José Augusto Pádua – Não, acho que ainda não dá para ter uma solução só. Na democracia, a solução tem que se basear no diálogo, e até o conflito é uma forma de diálogo. Mas um avanço muito grande nesse sentido veio com a Eco-92. Antes, parecia que todo problema ambiental se resumia aos acidentes, como vazamentos de petróleo. Quando o grande problema está no dia-a-dia, nos milhares de pontos de esgoto e poluição da Baía de Guanabara. Depois da Eco-92, a agenda 21 consagrou um programa mínimo para a convergência dos pobres e ricos, subdesenvolvidos e desenvolvidos. Ela diz que o problema ambiental não está só nos desastres que de vez em quando jogam o assunto nas manchetes, mas no dia-a-dia de nossos padrões de produção muito destrutivos e nos padrões de consumo que sustentam o desperdício. Para haver mudança de verdade, é preciso passar por mudanças nas estruturas sociais, econômicas e culturais.

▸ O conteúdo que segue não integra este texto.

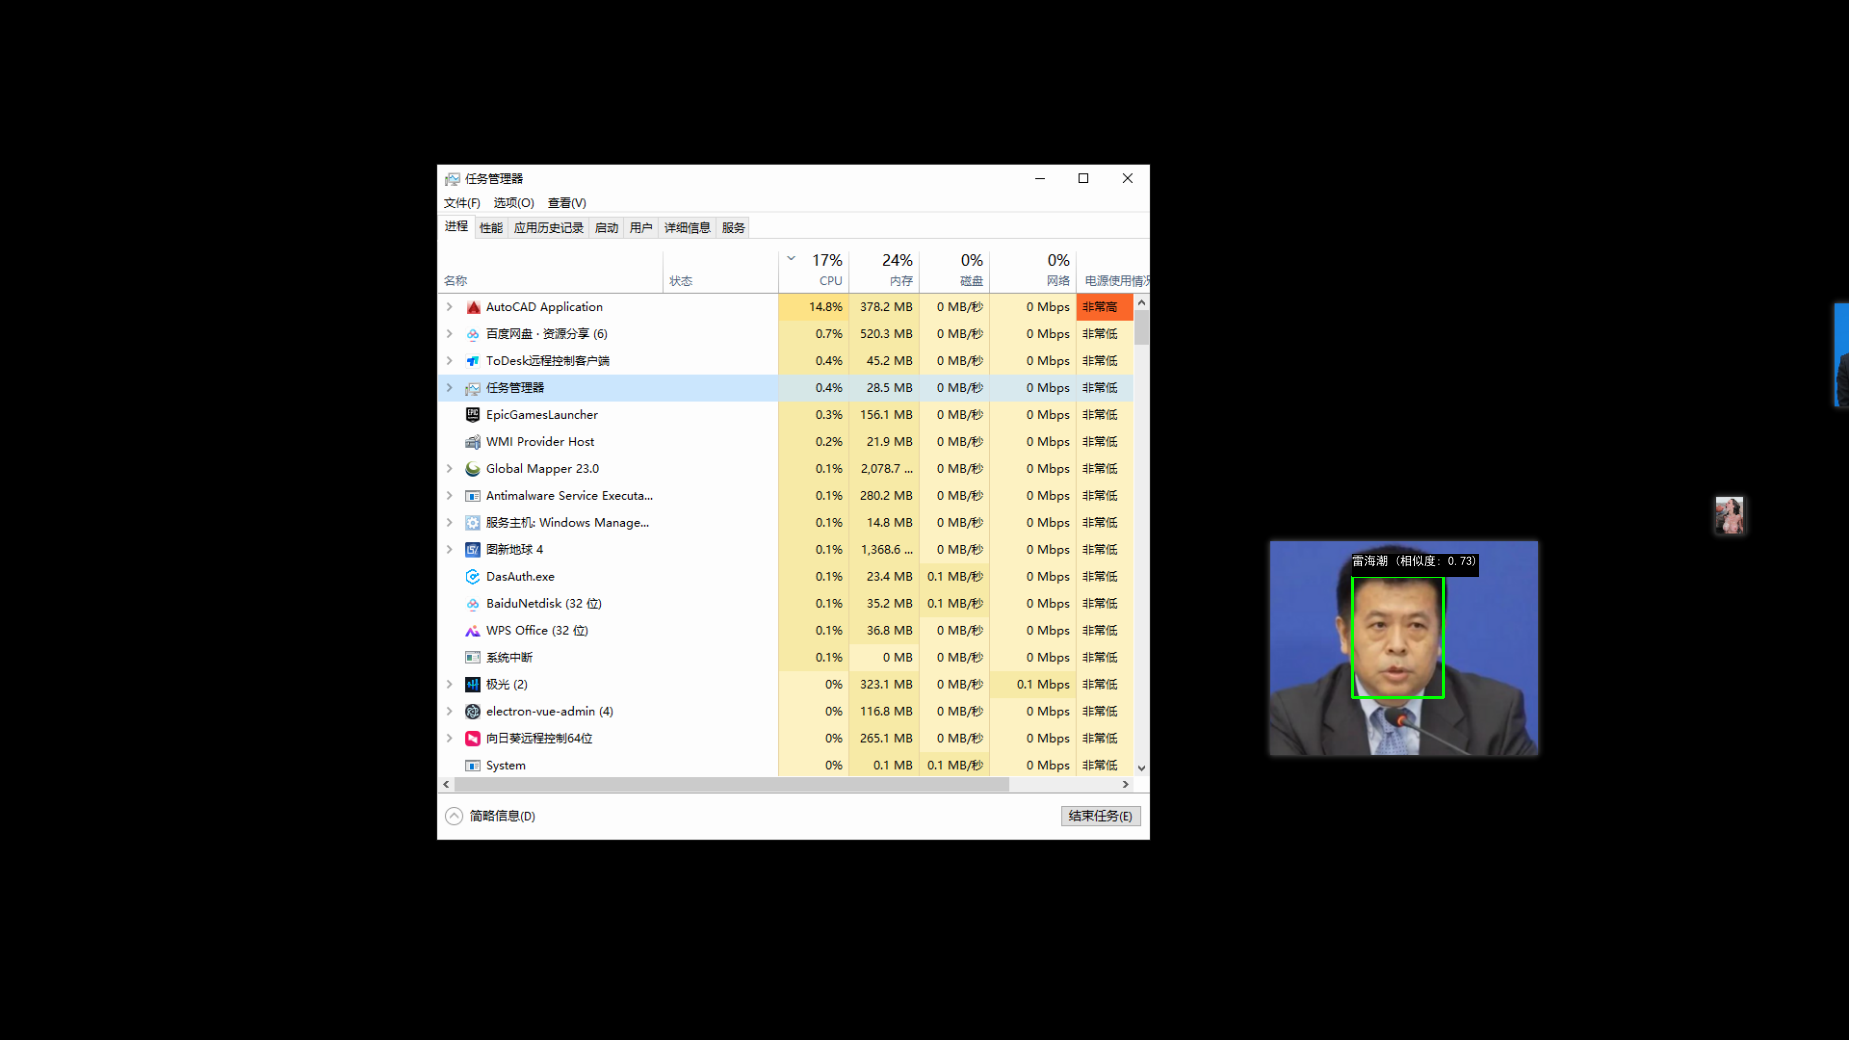This screenshot has width=1849, height=1040.
Task: Click the face recognition preview image
Action: click(x=1403, y=648)
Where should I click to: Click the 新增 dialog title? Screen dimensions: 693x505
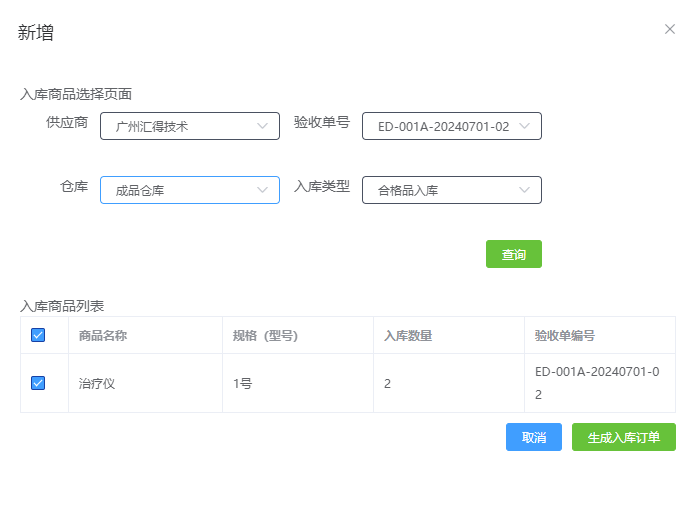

Com tantas dificuldades, o ambientalismo não estaria ameaçado de extinção?
José Augusto Pádua – Uma coisa de que podemos ter certeza – e a experiência vem mostrando isso nas últimas décadas – é que a preocupação ambiental não é uma moda passageira. Não é mesmo. Veio para ficar. Ela passa por ondas na opinião pública, que vão e voltam. Mas daqui para a frente não dará mais para fugir do problema. Há um livro muito bom, chamado “Algo de novo sob o sol”, do historiador americano John Mcneill, que todo mundo deveria ler. Pena que ainda não encontrou no Brasil um editor interessado em traduzi-lo. Porque nos faz falta. Ele mostra como, a partir da virada do século XX, a humanidade atingiu um patamar de crescimento demográfico, de avanço tecnológico, de domínio das fontes de energia, que pela primeira vez a igualou aos terremotos e as vulcões como força capaz de alterar o planeta. Desse ponto em diante, a consciência ambiental é questão de sobrevivência.